Cattrall made headlines in 2017 when news spread that a SATC 3 film was being canned because of failed contract negotiations with the actress, and again in February when she lashed out at Parker on social media following the death of her brother. "Your continuous reaching out is a painful reminder of how cruel you really were then and now," Cattrall wrote in an Instagram post to Parker. "Let me make this VERY clear. (If I haven't already) You are not my family. You are not my friend. So I'm writing to tell you one last time to stop exploiting our tragedy in order to restore your 'nice girl' persona."

In a new chapter of James Andrew Miller's Origins podcast, the host tackled these topics head-on with stars Parker, Cynthia Nixon and Kristin Davis, along with the show's creators and producers. Cattrall did not participate in the podcast, but told Miller through a representative "that she's already said everything she wants to say about Sex and the City." 

Michael Patrick King, who wrote and executive produced the series, as well as wrote and produced the two SATC films, said that tensions between Cattrall and the other women started early on in show, largely over money and competition for the spotlight. He explained that when the show began, Parker was by far the biggest name of the four, and was taking a risk as a movie star moving to an HBO TV show. Because of her star status, she was paid as such. 

"The show doesn't exist if Sarah Jessica wasn't the blond star of the show, that's No. 1. Kim was not at the height of her career, Kristin was under her in terms of notability, Cynthia was a theater actress — and their contracts reflected that status," King told Miller on the third episode of the podcast, titled "Sex and the City: 1, 2 & Out."

"As the show progressed, the characters, everybody grew, it became a family," he said. "Kristin, Cynthia and Sarah Jessica became one group, and Kim never joined mentally." 

He continued, "Kim fought and said, 'I'm everyone's favorite.' … [Parker's] name was contractually, legally, righteously, the only name on the poster due to the fact that she was a movie star in 1998 when the series started and she did a leap to do a show about sex on [HBO], the channel that did the fights, and it doesn't matter how popular you are. I guess for Kim it didn't matter how much the raise became if there was never parity, but there was never going to be parity." 

The executive producer said that these difficult contract negotiations were nothing new, describing how things "always got dicey before a new season with contract weirdness," but those issues were usually worked out by the time they got to set. And although there was sometimes tension behind closed doors, "no one really ever vomited out what they were feeling." 

From Parker's view, the star, who's also a producer on the films, did all she could to show Cattrall she wanted her on board the third movie, remembering numerous conversations with her manager to convince her to reprise her part. Ultimately, though, "the studio said, 'We can't meet those asks of hers. We're not able to do it; the economics don't make sense for us.' So then it's over. But that's not a character assassination, that's just the way business works."  

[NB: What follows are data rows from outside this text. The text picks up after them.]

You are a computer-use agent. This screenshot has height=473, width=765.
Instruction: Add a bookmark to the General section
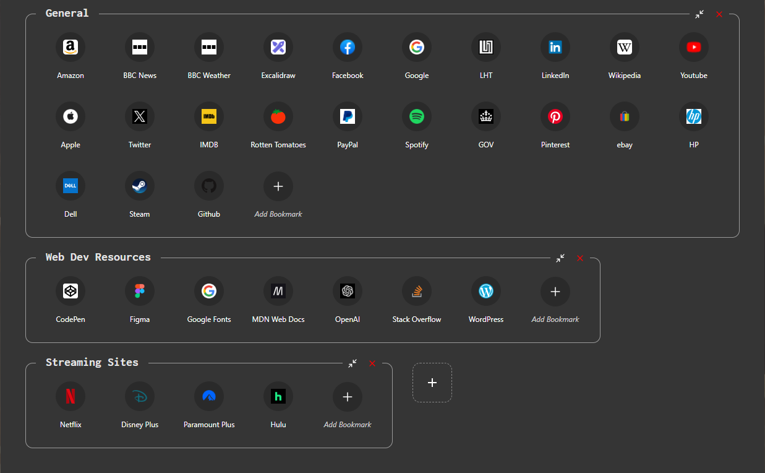278,185
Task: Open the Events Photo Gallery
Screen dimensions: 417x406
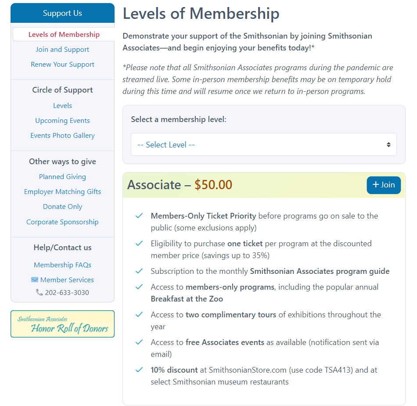Action: [x=62, y=136]
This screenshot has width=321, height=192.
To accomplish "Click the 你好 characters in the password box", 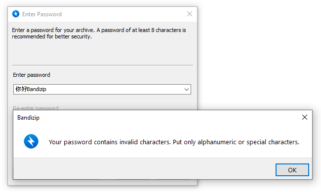I will (x=21, y=89).
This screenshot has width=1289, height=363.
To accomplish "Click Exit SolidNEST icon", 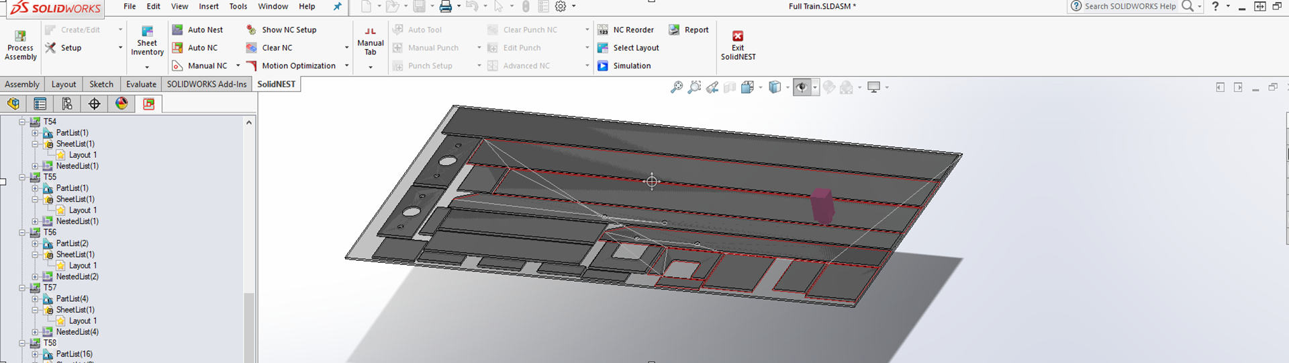I will click(738, 36).
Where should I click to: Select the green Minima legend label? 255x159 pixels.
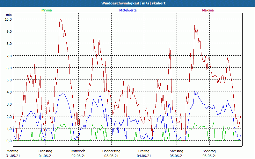[x=47, y=10]
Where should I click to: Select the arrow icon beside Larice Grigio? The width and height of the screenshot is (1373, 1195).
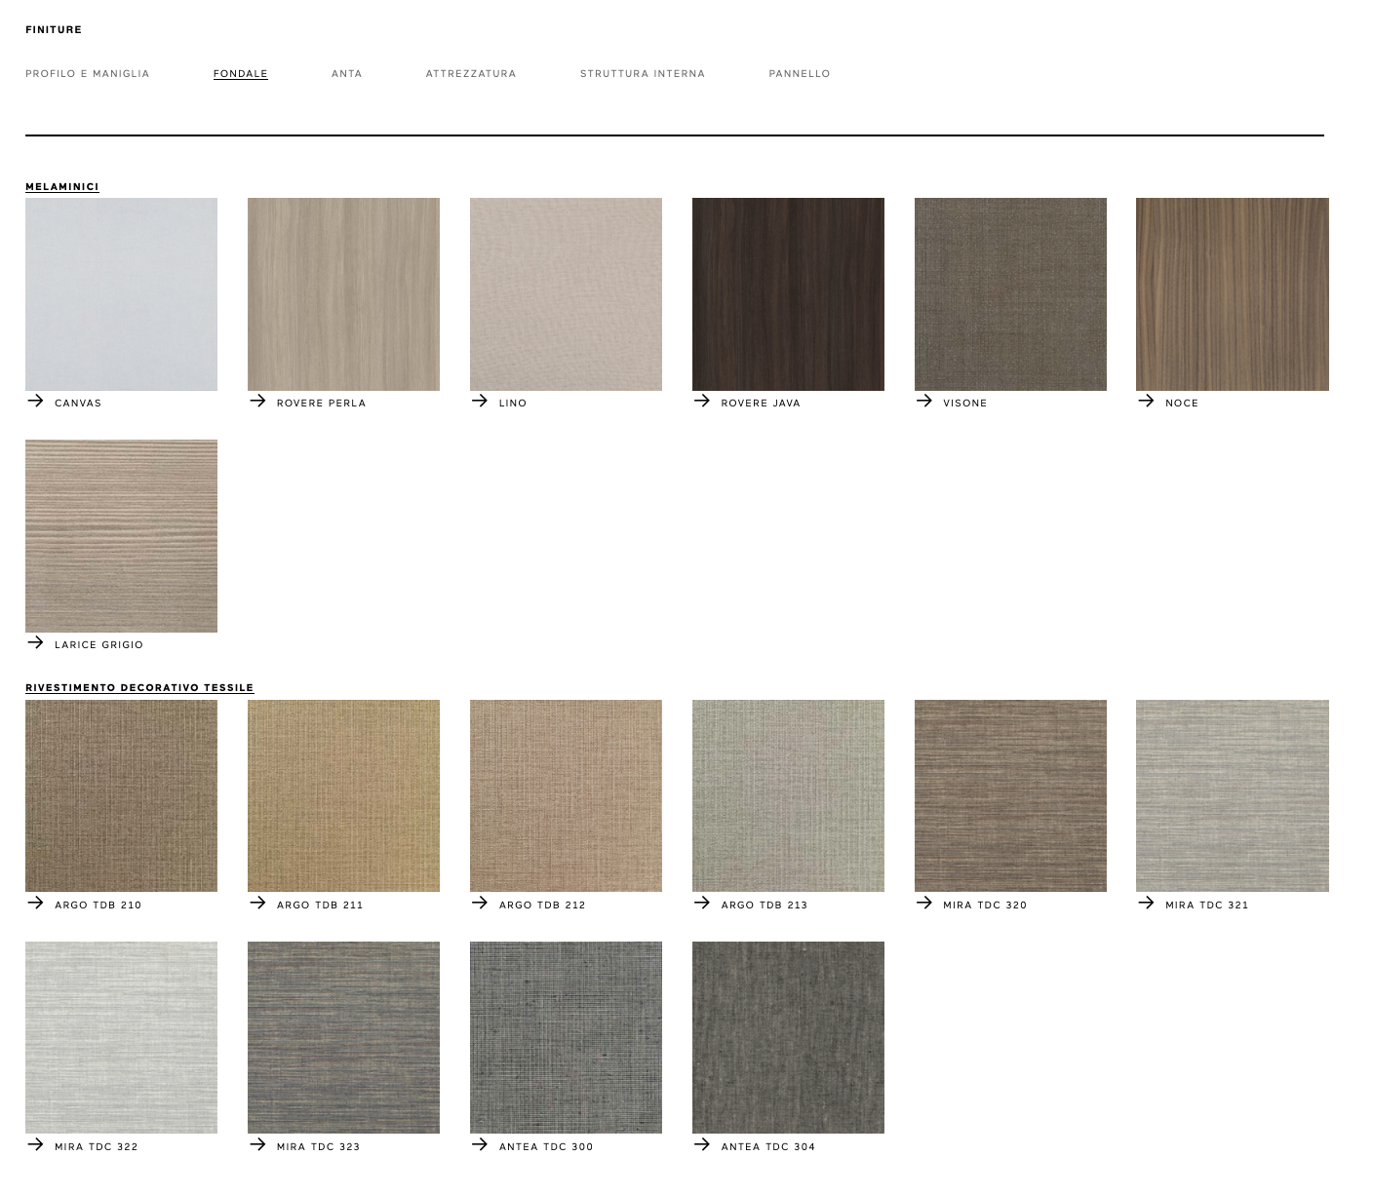[35, 642]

Speaking on her and Cattrall's relationship, Parker said, "I'm not in a catfight with anybody. I've never publicly — ever — said anything unfriendly, unappreciative about Kim because that's not how I feel about her." She also refuted the idea that the years on the show were spent fighting with her co-star, as "we just couldn't have functioned. I would've had stomachaches every day." 

Nixon didn't answer questions about Cattrall on the podcast, and Davis said that she isn't in a place to play peacemaker between Cattrall and the SATC team. "I think there's other issues that have to do with other people's personal things that are none of my business in some ways," Davis told Miller. "It's tough when you've worked with someone for 20 years. You want to have respect and I have respect. … It's very hard because we were crushed by not doing that third film. It's so hard to get a film starring four women greenlit, even when you are a household name around the world."  

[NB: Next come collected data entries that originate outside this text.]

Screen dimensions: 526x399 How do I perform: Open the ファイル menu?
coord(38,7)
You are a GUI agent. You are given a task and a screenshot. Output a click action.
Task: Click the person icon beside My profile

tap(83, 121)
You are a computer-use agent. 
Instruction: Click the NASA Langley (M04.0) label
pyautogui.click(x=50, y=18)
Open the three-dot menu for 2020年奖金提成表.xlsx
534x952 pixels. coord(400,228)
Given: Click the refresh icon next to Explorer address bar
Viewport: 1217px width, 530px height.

Amy Harris, a writer and producer throughout the show's run, expressed disappointment in how Cattrall treated Parker following the death of her brother, calling the social media post "incredibly unfair," and said it doesn't align with what she ever saw on set. "I really have so much empathy for what Kim was going through, but I thought her choice and what she did was wrong," Harris said. "I don't understand why she did that because whatever the past was, those were four women who did care about each other, and I did understand where her rage and anger were coming from in terms of what she was going through, but I don't know why she chose to take it out on Sarah Jessica."

The producer also gave her thoughts on why Cattrall refused to take part in SATC 3, believing that she was really just tired of portraying Samantha Jones onscreen, which is "a completely legitimate choice." 

"What isn't the right choice is to claim that that choice is because these other people were monsters, which they simply were not," Harris said. "I think it seemed that things were really moving forward and then suddenly the rug was sort of pulled out and the reasons for it didn't seem to match what actually happened, in my mind." 

King echoed this theory, calling out Cattrall for making up a "revisionist history" about her more than a decade in the Sex and the City sphere. "People do things, they make stuff up based on what they want to tell themselves," King said. "All I know is that show was spectacular for everyone involved. It was a spectacular success and you have to work very hard to make that Sex and the City story be something that was not good for you, and for some reason, Kim thinks something happened to her on that show that was not good for her." 

Listen to the Origins podcast here.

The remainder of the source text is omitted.